SOURCE PASSAGE:
__________________________________________________
The battles of Britain
M. R. D. Foot
WARRIOR RACE by Lawrence James Little, Brown, £25, pp. 864, ISBN 0316857629 This fat book is a history of the British isles, viewed from their constant connection with war; compellingly written by expounding the ways that war has moulded society, and (more rarely) been moulded by it.
Lawrence James has read unusually widely, and deploys his often recondite sources in simple, readable English. He begins with the Roman invasion, nearly
2000, years ago, and the resistance movement it provoked; covers the Saxon and Viking inroads that followed on the collapse of Rome; observes the growth and the duration of the feudal system that hinged on military services; notices the arrival of gunpowder on the battlefield that rendered the longbow obsolete; and carries right forward, through Tudor, Stuart. Hanoverian and Victorian wars to the last century's two world wars and the more recent troubles in Korea, Kenya, Ulster. the Falklands, the Persian Gulf and the Balkans.
While he understands, and assesses, technical change, he keeps his book free of service jargon; there is hardly a rank to be found in it, and little either about strategy or about great commanders, or about the fashionable subject of intelligencegathering. He tackles rather what it felt like to be on campaign, how frightened everybody was in actual combat, how a fighting man envisaged his enemy — bloody foreigner, what's he doing over here? As for who is a foreigner and who is not, he holds the scales even between Celts, Picts, Scots, Irish, English and Welsh; though called Warrior Race, this book deals impartially with the several races that have shared these shores. He deals mainly, but not entirely, with land fighting; the passages about them make it clear that he understands naval and air war as well as he understands war on land. Moreover, as he covers the ages of imperial expansion and retraction, he deals with fighting in the West Indies, in India, in South Africa as well as at home and in Europe.
He can always be relied on to take an individual rather than a conventional view. For instance, when discussing the Jacobite invasion of England in 1745 he remarks that the bulk of Prince Charlie's soldiers were not much devoted to the prince or to his cause they were simply doing what agelong custom imposed on them as an unavoidable duty, going on campaign when their feudal chief told them to do so. He traces hack the origins of the officer class to the post-Roman age, when personal distinction in combat was what marked men out as leaders; and sketches its decline in the 20th century, when — as democracy approached — it was no longer regarded as indispensable for an officer to be of gentle birth.
He has several sound passages on service medicine, or the lack of it; such as the case of three shipmates, two of whom died of drink, while a third was with difficulty brought round by the ship's surgeon, but was hopelessly debilitated for days after. He can handle grave subjects with an agreeable lightness of touch, while never letting the reader feel that he (or she) is being patronised. He covers memorials, as well as actual war; and uses them to show how communities can come to terms with their losses in battle. even when those are on the scale of the 'Pals' Battalions' that were swept away, almost to a man, on the Somme.
__________________________________________________
SOURCE MATERIAL:
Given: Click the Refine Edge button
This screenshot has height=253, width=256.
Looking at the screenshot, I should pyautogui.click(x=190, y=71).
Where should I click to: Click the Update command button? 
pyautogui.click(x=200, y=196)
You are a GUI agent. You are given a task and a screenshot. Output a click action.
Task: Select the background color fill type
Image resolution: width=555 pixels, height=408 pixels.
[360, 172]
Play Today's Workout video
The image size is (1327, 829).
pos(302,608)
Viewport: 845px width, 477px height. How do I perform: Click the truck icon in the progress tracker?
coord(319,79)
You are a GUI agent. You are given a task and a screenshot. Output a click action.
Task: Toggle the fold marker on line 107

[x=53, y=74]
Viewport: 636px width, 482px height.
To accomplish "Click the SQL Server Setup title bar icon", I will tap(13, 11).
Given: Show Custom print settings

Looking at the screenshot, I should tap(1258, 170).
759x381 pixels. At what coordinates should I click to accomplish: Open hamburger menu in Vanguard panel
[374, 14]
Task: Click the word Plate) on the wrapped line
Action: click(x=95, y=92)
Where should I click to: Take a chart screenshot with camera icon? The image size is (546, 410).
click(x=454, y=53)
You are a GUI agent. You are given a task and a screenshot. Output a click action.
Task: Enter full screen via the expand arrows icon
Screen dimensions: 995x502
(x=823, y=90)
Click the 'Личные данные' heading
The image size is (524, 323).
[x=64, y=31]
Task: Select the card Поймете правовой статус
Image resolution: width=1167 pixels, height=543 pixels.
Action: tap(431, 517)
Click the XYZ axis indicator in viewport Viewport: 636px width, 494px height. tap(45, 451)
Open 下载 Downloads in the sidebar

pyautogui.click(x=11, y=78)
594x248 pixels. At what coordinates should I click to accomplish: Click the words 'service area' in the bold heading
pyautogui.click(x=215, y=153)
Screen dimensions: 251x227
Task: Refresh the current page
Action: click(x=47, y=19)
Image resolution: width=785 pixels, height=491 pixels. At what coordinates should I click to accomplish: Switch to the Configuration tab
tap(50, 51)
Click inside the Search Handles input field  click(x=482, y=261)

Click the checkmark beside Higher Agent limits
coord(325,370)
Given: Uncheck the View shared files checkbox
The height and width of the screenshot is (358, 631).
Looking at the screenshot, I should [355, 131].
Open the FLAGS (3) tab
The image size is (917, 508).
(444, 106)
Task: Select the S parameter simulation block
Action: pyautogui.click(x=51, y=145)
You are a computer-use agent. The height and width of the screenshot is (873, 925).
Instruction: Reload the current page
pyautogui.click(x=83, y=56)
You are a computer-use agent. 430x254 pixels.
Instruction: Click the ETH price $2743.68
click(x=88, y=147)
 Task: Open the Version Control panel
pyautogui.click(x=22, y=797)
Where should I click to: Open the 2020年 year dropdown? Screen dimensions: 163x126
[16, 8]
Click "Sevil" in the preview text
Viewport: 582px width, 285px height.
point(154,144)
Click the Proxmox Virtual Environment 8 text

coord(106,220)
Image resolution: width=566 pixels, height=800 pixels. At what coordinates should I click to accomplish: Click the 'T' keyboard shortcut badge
__________________________________________________
Answer from the book review:
(a) With which invasion does the history begin?
(b) Of the three shipmates mentioned, how many died of drink?
(c) In the 1745 Jacobite invasion of England, who told most of Prince Charlie's soldiers to go on campaign?
The items have nothing to do with the book review.

EXERCISE OUTPUT:
(a) The Roman invasion
(b) Two
(c) Their feudal chief